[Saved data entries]
────────

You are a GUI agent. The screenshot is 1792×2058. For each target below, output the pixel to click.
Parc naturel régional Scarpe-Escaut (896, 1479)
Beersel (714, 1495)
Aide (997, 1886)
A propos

────────

**Brief:**
Exactly as shown, give every record again.

**Response area:**
You are a GUI agent. The screenshot is 1792×2058. For each target below, output the pixel to click.
Parc naturel régional Scarpe-Escaut (896, 1479)
Beersel (714, 1495)
Aide (997, 1886)
A propos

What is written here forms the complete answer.